BRANO DA LEGGERE
################

Pensate a quei film di tensione in cui voi sapete che c’è una bomba innescata, mentre i personaggi sullo schermo ne sono completamente ignari. I secondi passano, il climax cinematografico si avvia verso il suo apparente inevitabile esito, e anche se sapete che da un momento all’altro salterà fuori l’eroe della situazione a tagliare il provvidenziale cavetto rosso, e che si tratta solo di finzione pure vi può capitarvi di sentire quello strano impulso a gridare: “Scappate, scappate mettetevi in salvo”. Ecco ora immaginate che si tratti invece di persone in carne e ossa. Fortunatamente anche in questo caso, l’eroe, vale a dire la scienza si è presentata all’appello, scoprendo un nuovo modo per prevenire l’esplosione di una “bomba a orologeria” del cancro al seno.

In uno studio pubblicato su Nature Cancer, un gruppo di studiosi guidati dall’Institute of Cancer Research di Londra, hanno spiegato perché le cellule del cancro al seno, diffusesi ai polmoni possono “risvegliarsi” dopo anni di sonno, formando tumori secondari incurabili. La loro ricerca, finanziata da Breast Cancer Now, un ente di beneficenza nel Regno Unito, ha rivelato il meccanismo che fa scattare questa “bomba a orologeria” e ha individuato una strategia per disinnescarla. Le pazienti con carcinoma mammario positivo al recettore degli estrogeni (ER+) – il tipo più comune – hanno un rischio continuo che il cancro si ripresenti in un’altra parte del corpo per molti anni o addirittura decenni dopo la diagnosi e il trattamento originali. Quando le cellule del cancro al seno si diffondono dal primo tumore al seno ad altre parti del corpo, si parla di cancro al seno secondario o metastatico che, sebbene possa essere trattato, non può essere curato.

################

(Voci di dati salvate)
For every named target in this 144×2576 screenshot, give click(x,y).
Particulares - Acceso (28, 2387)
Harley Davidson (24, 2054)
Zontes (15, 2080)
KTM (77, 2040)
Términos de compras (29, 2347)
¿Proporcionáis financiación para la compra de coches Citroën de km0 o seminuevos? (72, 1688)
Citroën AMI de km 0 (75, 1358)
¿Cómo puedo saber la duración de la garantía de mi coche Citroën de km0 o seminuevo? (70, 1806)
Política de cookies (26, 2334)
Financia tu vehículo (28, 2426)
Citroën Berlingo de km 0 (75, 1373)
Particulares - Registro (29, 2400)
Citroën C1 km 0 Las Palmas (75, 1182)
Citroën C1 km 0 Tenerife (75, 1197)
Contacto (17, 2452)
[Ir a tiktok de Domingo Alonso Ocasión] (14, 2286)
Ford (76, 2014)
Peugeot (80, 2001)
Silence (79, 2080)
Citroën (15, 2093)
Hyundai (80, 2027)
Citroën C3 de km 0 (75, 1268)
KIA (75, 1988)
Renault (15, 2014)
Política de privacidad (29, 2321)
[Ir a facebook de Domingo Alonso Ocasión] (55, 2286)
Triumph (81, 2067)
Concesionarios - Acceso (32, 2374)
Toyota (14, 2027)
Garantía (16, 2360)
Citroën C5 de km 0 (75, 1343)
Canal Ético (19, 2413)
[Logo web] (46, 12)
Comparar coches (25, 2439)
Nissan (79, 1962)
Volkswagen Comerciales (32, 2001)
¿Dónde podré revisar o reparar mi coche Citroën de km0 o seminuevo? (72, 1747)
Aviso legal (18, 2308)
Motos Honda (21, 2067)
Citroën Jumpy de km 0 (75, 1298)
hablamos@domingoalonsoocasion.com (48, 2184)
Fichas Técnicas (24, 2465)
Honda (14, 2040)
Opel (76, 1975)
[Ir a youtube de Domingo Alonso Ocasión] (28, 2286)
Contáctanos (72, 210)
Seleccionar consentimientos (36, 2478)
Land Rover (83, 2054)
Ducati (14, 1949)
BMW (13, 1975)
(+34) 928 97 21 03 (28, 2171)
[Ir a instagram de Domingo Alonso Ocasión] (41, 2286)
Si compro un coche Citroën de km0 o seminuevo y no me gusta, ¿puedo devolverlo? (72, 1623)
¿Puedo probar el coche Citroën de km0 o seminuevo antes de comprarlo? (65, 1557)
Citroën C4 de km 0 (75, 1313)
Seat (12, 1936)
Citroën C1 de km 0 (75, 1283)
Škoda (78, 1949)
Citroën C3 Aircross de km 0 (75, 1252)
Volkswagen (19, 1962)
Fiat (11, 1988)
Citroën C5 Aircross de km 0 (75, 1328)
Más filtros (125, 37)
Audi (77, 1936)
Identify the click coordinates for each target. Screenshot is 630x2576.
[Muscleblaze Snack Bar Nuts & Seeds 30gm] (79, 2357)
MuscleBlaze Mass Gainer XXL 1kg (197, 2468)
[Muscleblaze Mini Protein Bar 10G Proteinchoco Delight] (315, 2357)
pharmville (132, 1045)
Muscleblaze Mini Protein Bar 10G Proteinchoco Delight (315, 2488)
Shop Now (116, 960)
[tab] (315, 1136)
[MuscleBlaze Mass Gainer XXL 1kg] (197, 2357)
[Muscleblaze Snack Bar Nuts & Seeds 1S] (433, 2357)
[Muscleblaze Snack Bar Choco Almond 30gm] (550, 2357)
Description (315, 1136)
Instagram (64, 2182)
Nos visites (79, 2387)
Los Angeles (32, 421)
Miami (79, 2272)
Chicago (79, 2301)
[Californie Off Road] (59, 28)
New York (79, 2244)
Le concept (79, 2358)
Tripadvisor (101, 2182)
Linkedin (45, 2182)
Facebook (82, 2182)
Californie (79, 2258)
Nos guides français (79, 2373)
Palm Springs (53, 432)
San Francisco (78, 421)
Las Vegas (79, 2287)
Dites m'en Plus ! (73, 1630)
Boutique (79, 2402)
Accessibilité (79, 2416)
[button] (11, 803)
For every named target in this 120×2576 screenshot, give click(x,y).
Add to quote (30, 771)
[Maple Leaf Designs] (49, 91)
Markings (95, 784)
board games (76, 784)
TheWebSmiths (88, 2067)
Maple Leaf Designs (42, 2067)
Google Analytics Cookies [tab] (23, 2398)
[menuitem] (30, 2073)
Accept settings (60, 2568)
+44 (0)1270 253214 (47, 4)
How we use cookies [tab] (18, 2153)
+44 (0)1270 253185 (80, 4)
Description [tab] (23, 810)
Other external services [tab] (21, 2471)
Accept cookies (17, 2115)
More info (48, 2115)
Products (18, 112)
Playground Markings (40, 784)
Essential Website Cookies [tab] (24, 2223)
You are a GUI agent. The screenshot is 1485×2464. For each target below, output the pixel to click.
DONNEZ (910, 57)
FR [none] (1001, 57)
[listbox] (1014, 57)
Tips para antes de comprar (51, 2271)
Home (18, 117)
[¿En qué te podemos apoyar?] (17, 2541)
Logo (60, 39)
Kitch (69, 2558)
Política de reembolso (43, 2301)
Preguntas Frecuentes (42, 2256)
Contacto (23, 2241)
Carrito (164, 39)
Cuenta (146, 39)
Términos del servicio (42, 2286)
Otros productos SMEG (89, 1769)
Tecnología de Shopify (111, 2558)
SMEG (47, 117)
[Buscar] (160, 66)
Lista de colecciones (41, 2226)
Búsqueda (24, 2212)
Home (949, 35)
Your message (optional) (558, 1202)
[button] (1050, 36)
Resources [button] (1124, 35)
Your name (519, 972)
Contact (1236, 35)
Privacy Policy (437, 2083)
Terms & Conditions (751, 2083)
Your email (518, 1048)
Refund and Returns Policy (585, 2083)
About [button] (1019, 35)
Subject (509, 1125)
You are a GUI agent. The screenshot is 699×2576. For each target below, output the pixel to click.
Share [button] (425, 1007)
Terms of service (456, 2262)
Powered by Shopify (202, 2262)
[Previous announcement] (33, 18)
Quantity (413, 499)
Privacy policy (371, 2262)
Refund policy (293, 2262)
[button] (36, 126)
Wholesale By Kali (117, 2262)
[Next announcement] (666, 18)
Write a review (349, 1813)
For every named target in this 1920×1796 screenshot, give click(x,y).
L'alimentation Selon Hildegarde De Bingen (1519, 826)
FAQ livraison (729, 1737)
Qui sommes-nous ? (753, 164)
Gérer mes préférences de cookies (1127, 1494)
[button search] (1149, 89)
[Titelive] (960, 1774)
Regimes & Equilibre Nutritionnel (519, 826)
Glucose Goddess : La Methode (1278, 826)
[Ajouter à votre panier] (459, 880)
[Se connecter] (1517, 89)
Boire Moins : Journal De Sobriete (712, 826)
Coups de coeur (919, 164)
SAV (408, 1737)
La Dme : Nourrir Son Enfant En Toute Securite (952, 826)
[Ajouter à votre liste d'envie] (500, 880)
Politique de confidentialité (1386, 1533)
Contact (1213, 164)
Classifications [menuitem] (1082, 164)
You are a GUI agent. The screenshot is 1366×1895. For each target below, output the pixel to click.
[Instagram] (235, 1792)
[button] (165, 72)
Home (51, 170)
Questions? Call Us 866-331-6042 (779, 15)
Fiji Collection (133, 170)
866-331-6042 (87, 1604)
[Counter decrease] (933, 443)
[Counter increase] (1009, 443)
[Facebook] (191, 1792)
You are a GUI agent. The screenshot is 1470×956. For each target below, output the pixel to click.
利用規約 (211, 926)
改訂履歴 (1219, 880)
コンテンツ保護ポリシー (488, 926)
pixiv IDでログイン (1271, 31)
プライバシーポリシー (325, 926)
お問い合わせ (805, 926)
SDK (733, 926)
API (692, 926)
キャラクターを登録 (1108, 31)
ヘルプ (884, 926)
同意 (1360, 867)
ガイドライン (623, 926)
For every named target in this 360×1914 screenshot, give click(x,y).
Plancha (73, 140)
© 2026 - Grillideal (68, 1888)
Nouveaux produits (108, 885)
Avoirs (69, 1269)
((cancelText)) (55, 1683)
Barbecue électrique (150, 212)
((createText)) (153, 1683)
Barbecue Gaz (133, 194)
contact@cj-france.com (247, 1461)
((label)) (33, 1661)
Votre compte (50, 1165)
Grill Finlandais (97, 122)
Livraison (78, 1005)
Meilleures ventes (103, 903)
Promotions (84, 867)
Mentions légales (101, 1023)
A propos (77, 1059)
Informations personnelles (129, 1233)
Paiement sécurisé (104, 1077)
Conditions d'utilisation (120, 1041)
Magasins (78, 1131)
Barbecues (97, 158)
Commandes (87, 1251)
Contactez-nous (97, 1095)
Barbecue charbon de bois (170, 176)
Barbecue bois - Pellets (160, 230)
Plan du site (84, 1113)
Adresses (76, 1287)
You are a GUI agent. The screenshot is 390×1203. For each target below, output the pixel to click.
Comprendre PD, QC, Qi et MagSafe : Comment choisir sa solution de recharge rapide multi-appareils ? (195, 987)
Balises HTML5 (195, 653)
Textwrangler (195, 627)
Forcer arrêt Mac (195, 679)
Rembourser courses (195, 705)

################

LE TUE ISTRUZIONI
Prosegui il brano sul cancro al seno metastatico a partire dalla sua ultima frase. I record non hanno alcun ruolo in questo esercizio.

RISULTATO DEL COMPITO
La nuova ricerca ha mostrato come i cambiamenti molecolari all’interno del polmone che si verificano durante l’invecchiamento possono agevolare la crescita di questi tumori secondari. Il team di studiosi ha scoperto che la proteina PDGF-C, che è presente nel polmone, svolge un ruolo chiave nell’influenzare se le cellule del cancro al seno inattive rimangono addormentate o si “svegliano”. Hanno scoperto che se il livello di PDGF-C aumenta, il che è più probabile in un polmone che invecchia o quando il suo tessuto viene danneggiato, le cellule tumorali dormienti possono attivarsi e svilupparsi in un cancro al seno secondario. I ricercatori hanno quindi valutato se il blocco dell’attività del PDGF-C potesse aiutare a prevenire il “risveglio” di queste cellule e la crescita di tumori secondari. Lavorando con topi con tumori ER+, i ricercatori del Breast Cancer Now Toby Robins Research Center presso l’Institute of Cancer Research hanno preso di mira l’attività del PDGF-C con un bloccante esistente della crescita del cancro chiamato imatinib, che è attualmente utilizzato per trattare i pazienti con leucemia mieloide cronica. I topi sono stati trattati con il farmaco sia prima che dopo lo sviluppo dei tumori. Per entrambi i gruppi, la crescita del cancro nel polmone è stata significativamente ridotta.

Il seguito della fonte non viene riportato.